I am not a chemist or into physics, but when I fill my glass all the way full with ice and water, it does not flow over when the ice melts. Maybe that is just me though. I don't even play a chemist on tv.
As I told some enviro-paranoids once, "As long as we keep having weather, we will keep having apocalyptic predictions."
A glacier is ice on land. A iceberg is ice in the ocean and akin to your ice cube in a glass of water If an iceberg melts (or for that matter the artic ocean) it changes nothing.
If a glacier melts like in Greenland or Antartica, that is a problem because it is like ice on a spoon hovering above that glass. In other words, it will add water to the system.

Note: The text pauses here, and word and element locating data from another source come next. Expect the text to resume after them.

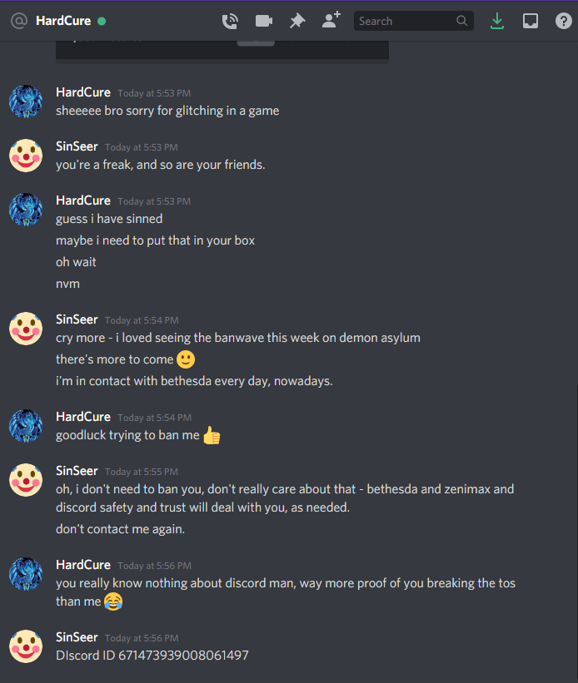Open HardCure's avatar on glitching message
Viewport: 578px width, 683px height.
coord(26,101)
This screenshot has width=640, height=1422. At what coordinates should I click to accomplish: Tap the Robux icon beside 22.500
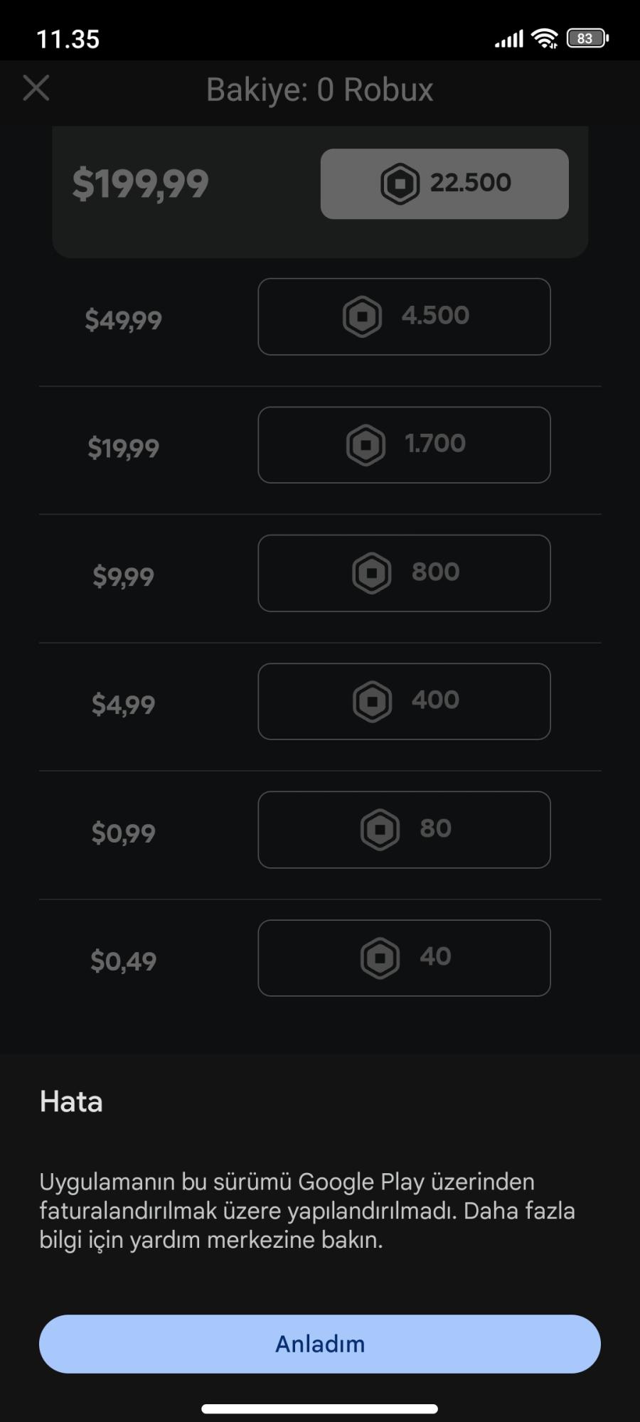click(400, 183)
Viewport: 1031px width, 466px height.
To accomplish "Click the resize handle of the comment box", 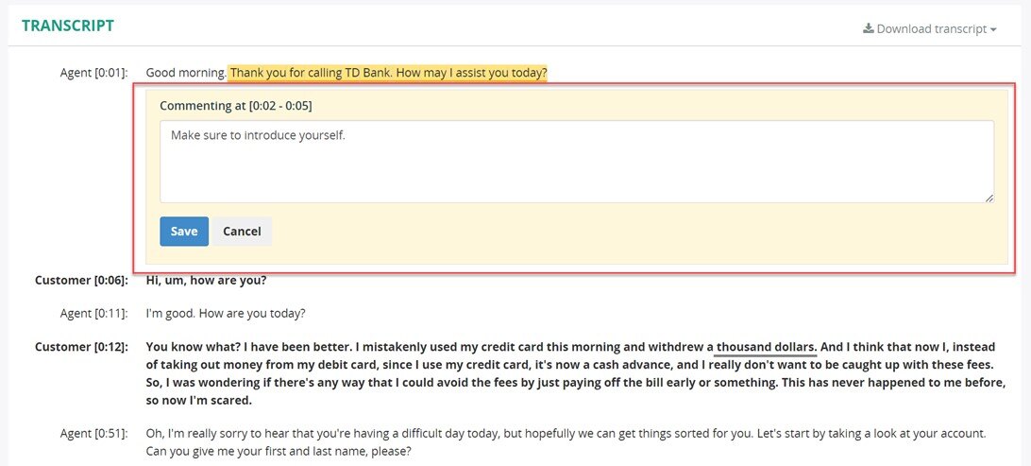I will [989, 198].
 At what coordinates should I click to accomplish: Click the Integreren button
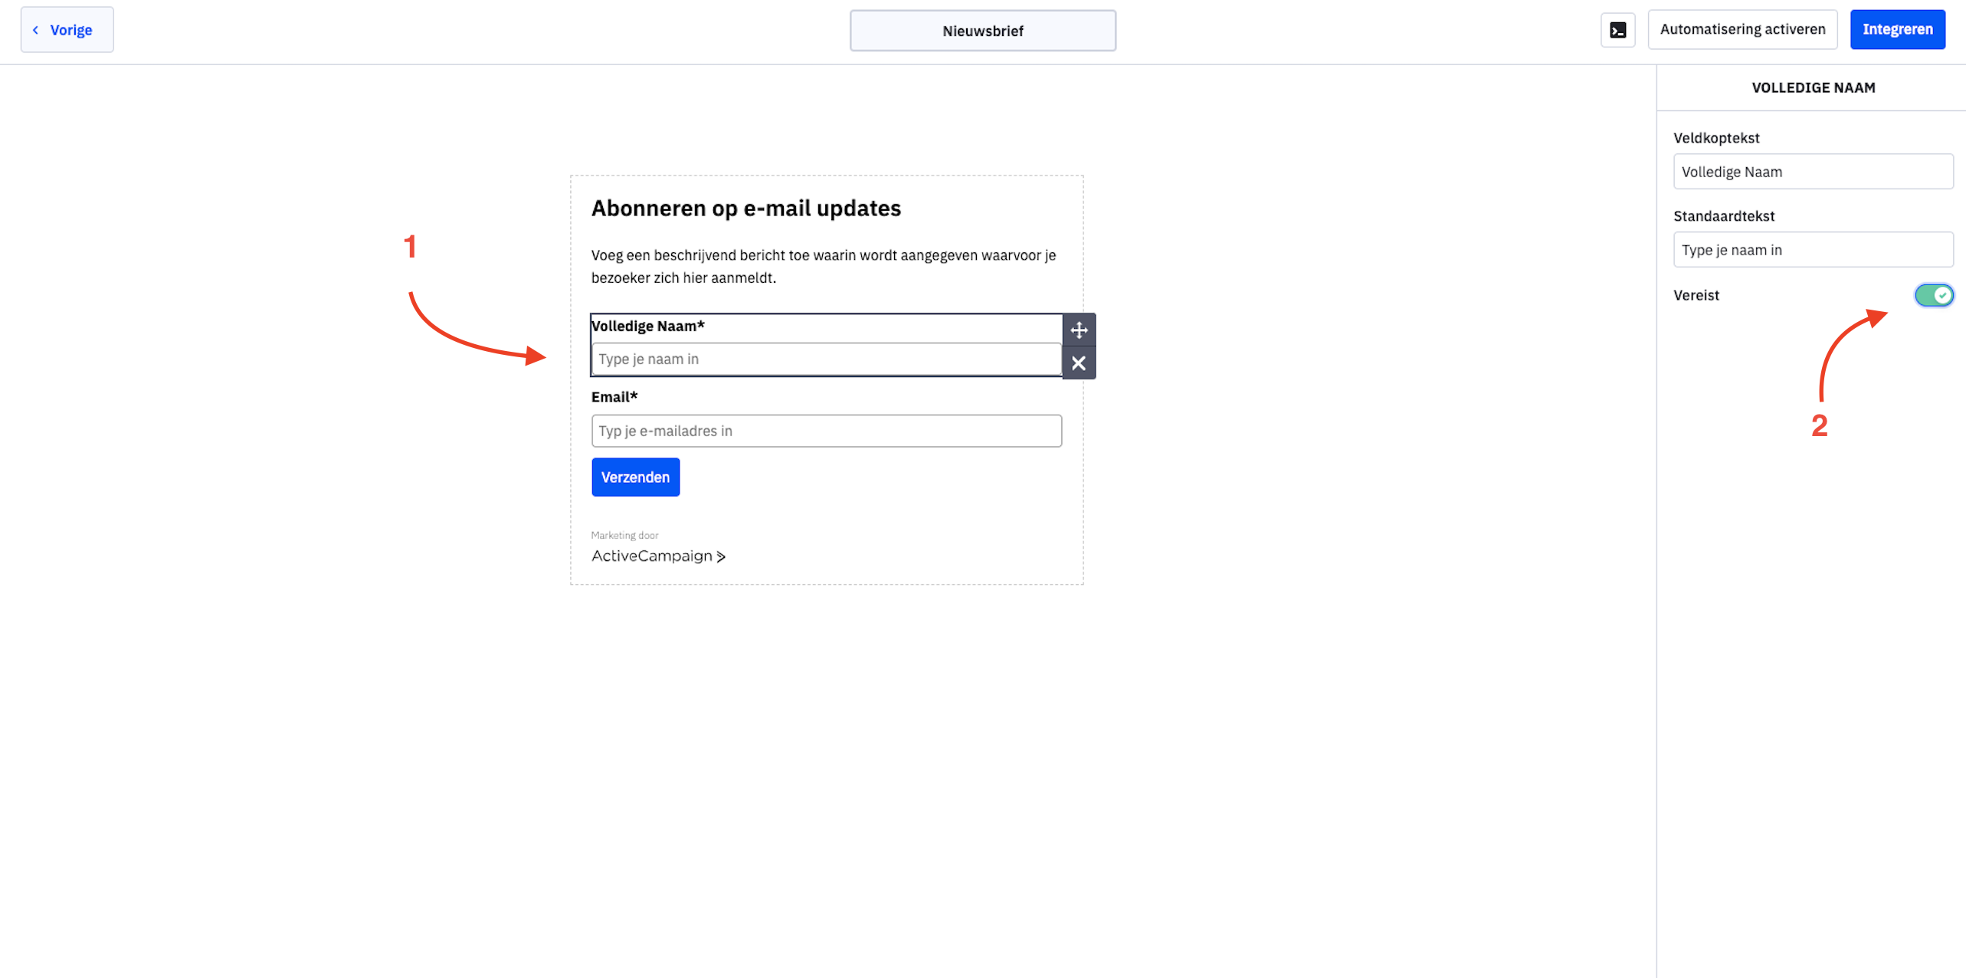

The larger problem with the melting is the potential feedback loop. Melting land ice leaves darker surfaces exposed which trap more heat (ice is white and reflects heat back into space). Thus melting of glaciers on a global level as a result of warming will likely produce more warming.
Paradoxically it might make some areas of the world colder because ocean flows are disrupted. The Gulf stream may cease to carry warm air up the East Coast of the US and then on to Europe. The result might be colder temperatures on the East Coast and Canadaian-like temps in Europe.
Overall the warming is likely to cause more extreme weather and more extreme shifts in weather. Thus the very warm January and very cold February on the US East Coast this year.
All told, it is probably a bad time to invest in property in the Gulf or in the Netherlands. I would also recommend against building a ski resort in the Alps.